# [Task directions]
Can you reproduce the records below with "Goal" substituted for every "Instruction", keeping everything else unchanged?

# [Materials provided]
════════════════════

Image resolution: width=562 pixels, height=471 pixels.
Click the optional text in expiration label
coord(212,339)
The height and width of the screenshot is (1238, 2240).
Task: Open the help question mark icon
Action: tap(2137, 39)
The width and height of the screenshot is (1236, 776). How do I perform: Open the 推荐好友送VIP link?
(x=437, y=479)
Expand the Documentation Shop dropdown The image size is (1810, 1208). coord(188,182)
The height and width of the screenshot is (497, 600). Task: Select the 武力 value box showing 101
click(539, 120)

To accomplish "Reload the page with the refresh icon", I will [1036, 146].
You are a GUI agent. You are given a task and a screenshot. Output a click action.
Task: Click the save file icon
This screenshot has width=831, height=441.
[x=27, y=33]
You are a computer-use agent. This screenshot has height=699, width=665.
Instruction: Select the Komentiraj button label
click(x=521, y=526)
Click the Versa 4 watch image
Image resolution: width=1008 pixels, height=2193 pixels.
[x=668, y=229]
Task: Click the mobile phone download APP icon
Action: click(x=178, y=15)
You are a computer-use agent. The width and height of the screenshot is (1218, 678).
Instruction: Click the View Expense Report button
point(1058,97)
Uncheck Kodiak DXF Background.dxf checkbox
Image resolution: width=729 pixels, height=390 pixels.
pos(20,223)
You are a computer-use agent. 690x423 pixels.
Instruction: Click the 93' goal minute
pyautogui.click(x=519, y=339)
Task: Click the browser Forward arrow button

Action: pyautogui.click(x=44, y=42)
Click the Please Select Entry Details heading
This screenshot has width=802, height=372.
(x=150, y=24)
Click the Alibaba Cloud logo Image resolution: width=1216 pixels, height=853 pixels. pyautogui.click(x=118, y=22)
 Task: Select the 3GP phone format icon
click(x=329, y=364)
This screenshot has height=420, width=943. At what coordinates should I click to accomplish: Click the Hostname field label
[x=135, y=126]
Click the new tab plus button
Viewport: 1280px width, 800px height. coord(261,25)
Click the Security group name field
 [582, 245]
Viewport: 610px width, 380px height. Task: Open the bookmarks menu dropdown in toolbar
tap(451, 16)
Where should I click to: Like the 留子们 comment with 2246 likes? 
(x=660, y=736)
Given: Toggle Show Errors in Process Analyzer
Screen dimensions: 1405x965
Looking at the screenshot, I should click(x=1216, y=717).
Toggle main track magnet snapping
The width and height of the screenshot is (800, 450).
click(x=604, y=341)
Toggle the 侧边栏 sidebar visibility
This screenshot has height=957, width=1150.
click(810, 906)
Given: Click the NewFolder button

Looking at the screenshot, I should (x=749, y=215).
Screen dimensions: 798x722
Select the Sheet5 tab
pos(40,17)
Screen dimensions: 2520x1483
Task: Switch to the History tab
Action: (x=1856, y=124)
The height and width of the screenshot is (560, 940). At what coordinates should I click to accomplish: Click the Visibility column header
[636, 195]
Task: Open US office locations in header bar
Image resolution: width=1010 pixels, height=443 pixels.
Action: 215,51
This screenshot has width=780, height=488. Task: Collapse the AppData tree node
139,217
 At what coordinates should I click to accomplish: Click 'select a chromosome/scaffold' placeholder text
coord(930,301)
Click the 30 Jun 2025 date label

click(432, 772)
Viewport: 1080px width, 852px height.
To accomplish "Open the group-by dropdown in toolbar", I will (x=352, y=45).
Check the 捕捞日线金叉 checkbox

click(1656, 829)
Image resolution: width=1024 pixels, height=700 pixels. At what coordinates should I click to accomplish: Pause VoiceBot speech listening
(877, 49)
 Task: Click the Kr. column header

════════════════════

# [Solution for this task]
Image resolution: width=562 pixels, height=471 pixels.
Click the optional text in expiration label
coord(212,339)
The height and width of the screenshot is (1238, 2240).
Task: Open the help question mark icon
Action: tap(2137, 39)
The width and height of the screenshot is (1236, 776). How do I perform: Open the 推荐好友送VIP link?
(x=437, y=479)
Expand the Documentation Shop dropdown The image size is (1810, 1208). coord(188,182)
The height and width of the screenshot is (497, 600). Task: Select the 武力 value box showing 101
click(539, 120)

To accomplish "Reload the page with the refresh icon", I will [1036, 146].
You are a GUI agent. You are given a task and a screenshot. Output a click action.
Task: Click the save file icon
This screenshot has width=831, height=441.
[x=27, y=33]
You are a computer-use agent. This screenshot has height=699, width=665.
Goal: Select the Komentiraj button label
click(x=521, y=526)
Click the Versa 4 watch image
Image resolution: width=1008 pixels, height=2193 pixels.
[x=668, y=229]
Task: Click the mobile phone download APP icon
Action: click(x=178, y=15)
You are a computer-use agent. The width and height of the screenshot is (1218, 678).
Goal: Click the View Expense Report button
point(1058,97)
Uncheck Kodiak DXF Background.dxf checkbox
Image resolution: width=729 pixels, height=390 pixels.
pos(20,223)
You are a computer-use agent. 690x423 pixels.
Goal: Click the 93' goal minute
pyautogui.click(x=519, y=339)
Task: Click the browser Forward arrow button

Action: pyautogui.click(x=44, y=42)
Click the Please Select Entry Details heading
This screenshot has width=802, height=372.
(x=150, y=24)
Click the Alibaba Cloud logo Image resolution: width=1216 pixels, height=853 pixels. pyautogui.click(x=118, y=22)
 Task: Select the 3GP phone format icon
click(x=329, y=364)
This screenshot has height=420, width=943. At what coordinates should I click to accomplish: Click the Hostname field label
[x=135, y=126]
Click the new tab plus button
Viewport: 1280px width, 800px height. coord(261,25)
Click the Security group name field
 [582, 245]
Viewport: 610px width, 380px height. Task: Open the bookmarks menu dropdown in toolbar
tap(451, 16)
Where should I click to: Like the 留子们 comment with 2246 likes? 
(x=660, y=736)
Given: Toggle Show Errors in Process Analyzer
Screen dimensions: 1405x965
Looking at the screenshot, I should click(x=1216, y=717).
Toggle main track magnet snapping
The width and height of the screenshot is (800, 450).
click(x=604, y=341)
Toggle the 侧边栏 sidebar visibility
This screenshot has height=957, width=1150.
click(810, 906)
Given: Click the NewFolder button

Looking at the screenshot, I should (x=749, y=215).
Screen dimensions: 798x722
Select the Sheet5 tab
pos(40,17)
Screen dimensions: 2520x1483
Task: Switch to the History tab
Action: (x=1856, y=124)
The height and width of the screenshot is (560, 940). At what coordinates should I click to accomplish: Click the Visibility column header
[636, 195]
Task: Open US office locations in header bar
Image resolution: width=1010 pixels, height=443 pixels.
Action: 215,51
This screenshot has width=780, height=488. Task: Collapse the AppData tree node
139,217
 At what coordinates should I click to accomplish: Click 'select a chromosome/scaffold' placeholder text
coord(930,301)
Click the 30 Jun 2025 date label

click(432, 772)
Viewport: 1080px width, 852px height.
To accomplish "Open the group-by dropdown in toolbar", I will (x=352, y=45).
Check the 捕捞日线金叉 checkbox

click(1656, 829)
Image resolution: width=1024 pixels, height=700 pixels. At what coordinates should I click to accomplish: Pause VoiceBot speech listening
(877, 49)
 Task: Click the Kr. column header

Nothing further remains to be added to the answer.